Our results suggest a scenario whereby ADSC survival is differentially regulated in fibrosis, and a DC-ADSC axis emerges in fibrotic skin: At homeostasis, ADSCs depend on factors other than DCs. During fibrosis induction, many ADSCs die, potentially because of loss of homeostatic survival factors as their DWAT niche atrophies. In established fibrosis, the remaining ADSCs have a partial dependence on DCs for their survival. This scenario points to DC-mediated ADSC survival as a stress survival mechanism. Consistent with the idea that ADSCs are under stress in fibrosis, ADSCs showed changes in state over the course of fibrosis development, with transient upregulation of proliferation and upregulation of PDPN. This parallels findings in lymph node reticular cells, which rely on a DC–LTβR–β1 integrin axis for survival in inflamed but not homeostatic nodes (18). Furthermore, dependence on β1 integrins, which are used by tumor cells for chemoresistance (50), further suggests that ADSCs are in a stressed state in fibrotic skin. That LTβR stimulation was not sufficient to prevent early ADSC death during fibrosis induction suggests that this DC-dependent phenotype arises late in fibrosis development. Additional attributes of this state, the exact timing of the emergence of DC dependence, and the extrinsic modulators involved, whether lack of homeostatic survival factors, the stiffening of the matrix, or others, will require further exploration.
We showed that DCs maintained ADSC survival via LTβ and LTβR-mediated β1 integrin activation in ADSCs, suggesting that in fibrotic skin, LTβR on ADSCs maintains β1 integrin activation and consequent cell-matrix adhesion at levels needed for cell survival. The use of this pathway by both lymph node reticular cells and ADSCs may in part reflect a shared lineage, as adipocyte progenitors or adipose PDGFRβ+ mesenchymal cells can differentiate into lymph node reticular cells (20, 56). However, a dependence on integrins when stressed by cytokines or chemotherapy occurs in multiple cell types (51, 57), and many mesenchymal and epithelial cells express LTβR (47), suggesting the possibility of more widespread employment of the LTβR/β1 integrin pathway, whether or not DCs are the source of LTβR ligands.

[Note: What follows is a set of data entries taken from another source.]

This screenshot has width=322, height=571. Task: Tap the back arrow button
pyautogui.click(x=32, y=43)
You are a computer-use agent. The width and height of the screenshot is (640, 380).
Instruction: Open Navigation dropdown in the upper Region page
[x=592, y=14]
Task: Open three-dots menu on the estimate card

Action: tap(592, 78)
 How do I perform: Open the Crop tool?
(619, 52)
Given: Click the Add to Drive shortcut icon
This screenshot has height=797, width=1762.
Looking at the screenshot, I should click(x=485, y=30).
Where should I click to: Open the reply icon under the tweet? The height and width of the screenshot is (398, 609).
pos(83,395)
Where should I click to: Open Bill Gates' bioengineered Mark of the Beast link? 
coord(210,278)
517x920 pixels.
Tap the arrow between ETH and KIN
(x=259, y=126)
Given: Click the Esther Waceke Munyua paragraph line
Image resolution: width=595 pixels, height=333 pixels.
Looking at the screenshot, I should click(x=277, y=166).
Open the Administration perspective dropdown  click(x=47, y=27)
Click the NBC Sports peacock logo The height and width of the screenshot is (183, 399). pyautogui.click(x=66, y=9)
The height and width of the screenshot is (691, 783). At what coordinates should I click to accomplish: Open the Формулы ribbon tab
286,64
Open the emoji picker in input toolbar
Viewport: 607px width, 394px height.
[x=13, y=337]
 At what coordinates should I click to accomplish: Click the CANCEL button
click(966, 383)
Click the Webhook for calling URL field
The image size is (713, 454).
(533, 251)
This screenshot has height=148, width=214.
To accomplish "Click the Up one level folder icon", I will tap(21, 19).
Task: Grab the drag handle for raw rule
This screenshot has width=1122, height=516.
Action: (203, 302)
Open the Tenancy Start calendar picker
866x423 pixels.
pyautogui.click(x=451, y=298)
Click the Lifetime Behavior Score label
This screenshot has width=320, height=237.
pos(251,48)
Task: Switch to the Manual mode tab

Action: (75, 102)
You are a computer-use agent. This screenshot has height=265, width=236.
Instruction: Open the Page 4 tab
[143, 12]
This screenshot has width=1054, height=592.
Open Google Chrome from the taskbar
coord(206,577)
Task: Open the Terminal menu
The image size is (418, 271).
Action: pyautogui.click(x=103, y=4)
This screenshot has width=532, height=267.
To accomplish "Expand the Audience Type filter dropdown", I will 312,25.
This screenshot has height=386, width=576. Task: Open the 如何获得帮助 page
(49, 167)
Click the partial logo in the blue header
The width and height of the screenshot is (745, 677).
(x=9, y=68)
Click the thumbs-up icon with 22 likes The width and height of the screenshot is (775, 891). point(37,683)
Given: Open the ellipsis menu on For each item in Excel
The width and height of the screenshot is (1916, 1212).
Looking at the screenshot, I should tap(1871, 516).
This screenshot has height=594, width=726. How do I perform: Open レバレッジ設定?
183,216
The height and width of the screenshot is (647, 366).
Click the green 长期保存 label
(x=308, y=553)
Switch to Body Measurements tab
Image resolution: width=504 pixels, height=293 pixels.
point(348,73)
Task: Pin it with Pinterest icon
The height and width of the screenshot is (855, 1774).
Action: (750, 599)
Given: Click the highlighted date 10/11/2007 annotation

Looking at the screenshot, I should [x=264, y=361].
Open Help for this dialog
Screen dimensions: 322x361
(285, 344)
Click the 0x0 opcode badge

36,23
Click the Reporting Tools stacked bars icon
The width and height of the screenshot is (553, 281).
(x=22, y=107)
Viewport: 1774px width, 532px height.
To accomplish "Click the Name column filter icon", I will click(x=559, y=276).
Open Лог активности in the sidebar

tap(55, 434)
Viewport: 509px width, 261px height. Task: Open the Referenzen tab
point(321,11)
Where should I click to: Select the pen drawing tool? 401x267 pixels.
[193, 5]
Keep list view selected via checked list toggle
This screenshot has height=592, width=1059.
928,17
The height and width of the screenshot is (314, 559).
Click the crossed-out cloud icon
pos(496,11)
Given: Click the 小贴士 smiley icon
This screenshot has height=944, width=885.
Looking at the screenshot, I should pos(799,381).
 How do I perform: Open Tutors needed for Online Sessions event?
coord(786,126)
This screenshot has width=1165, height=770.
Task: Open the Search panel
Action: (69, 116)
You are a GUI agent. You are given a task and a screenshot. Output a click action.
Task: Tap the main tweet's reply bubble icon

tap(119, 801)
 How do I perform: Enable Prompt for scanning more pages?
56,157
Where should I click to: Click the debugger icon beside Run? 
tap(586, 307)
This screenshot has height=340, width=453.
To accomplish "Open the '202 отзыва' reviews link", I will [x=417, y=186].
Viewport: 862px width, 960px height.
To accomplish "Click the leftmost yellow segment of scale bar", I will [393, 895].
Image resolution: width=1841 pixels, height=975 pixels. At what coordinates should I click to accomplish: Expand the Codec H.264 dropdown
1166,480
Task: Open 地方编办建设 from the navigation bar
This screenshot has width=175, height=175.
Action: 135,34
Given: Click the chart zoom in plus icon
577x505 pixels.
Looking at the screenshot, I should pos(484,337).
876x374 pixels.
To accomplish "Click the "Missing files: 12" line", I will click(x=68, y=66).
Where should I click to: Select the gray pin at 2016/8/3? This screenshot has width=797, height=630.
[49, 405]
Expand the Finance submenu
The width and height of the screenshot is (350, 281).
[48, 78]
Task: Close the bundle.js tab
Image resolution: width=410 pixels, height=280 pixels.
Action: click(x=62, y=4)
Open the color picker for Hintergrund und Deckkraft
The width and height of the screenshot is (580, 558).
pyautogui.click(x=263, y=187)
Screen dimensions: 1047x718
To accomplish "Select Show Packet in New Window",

In addition to loss of ADSCs, DC depletion over 14 days in fibrotic skin led to further DWAT loss along with gene expression and wound healing changes indicative of further skin injury. The loss of ADSCs likely contributed to the further reduction in DWAT and perilipin gene expression by eliminating adipocyte-forming cells. Whether ADSC loss also contributed to changes in gene expression and impaired wound healing is less clear. DC depletion–induced ADSC loss preceded gene expression changes, as these changes were not evident after 2 days of DC depletion and associated ADSC loss (Chia and Lu, unpublished observations). Direct targeting of ADSCs in the future will be needed to better understand the distinct consequences of DC versus ADSC loss to the skin. Interestingly, FLT3 ligand–dependent DCs have been implicated in resolution of fibrosis in the reversible carbon tetrachloride–induced hepatic fibrosis model (58), suggesting the possibility that DCs could play a similar role in maintaining regenerative cells in other organs. Additionally, IRF4-dependent DCs were recently shown to maintain normal permeability of collecting lymphatics in subcutaneous adipose tissue (59). Collectively along with our studies of DCs in lymph node reticular cell survival during ongoing immune responses (18), these findings suggest that DCs are guardians of tissue function.
Although the LTβ staining in DCs was modest, the mixed chimera experiments established that LTβ mediated the DC effect on ADSC survival, as only ZBTB46+ DCs and not other cell types become LTβ-deficient upon DT injection. DCs maintained the survival of about 35%–40% of ADSCs in fibrotic skin, leaving room for additional mechanisms of regulation. Although our results indicated that other mononuclear phagocyte populations did not mediate the DC effects on ADSC survival, they do not preclude a role for these other populations in contributing to ADSC survival independent of DCs.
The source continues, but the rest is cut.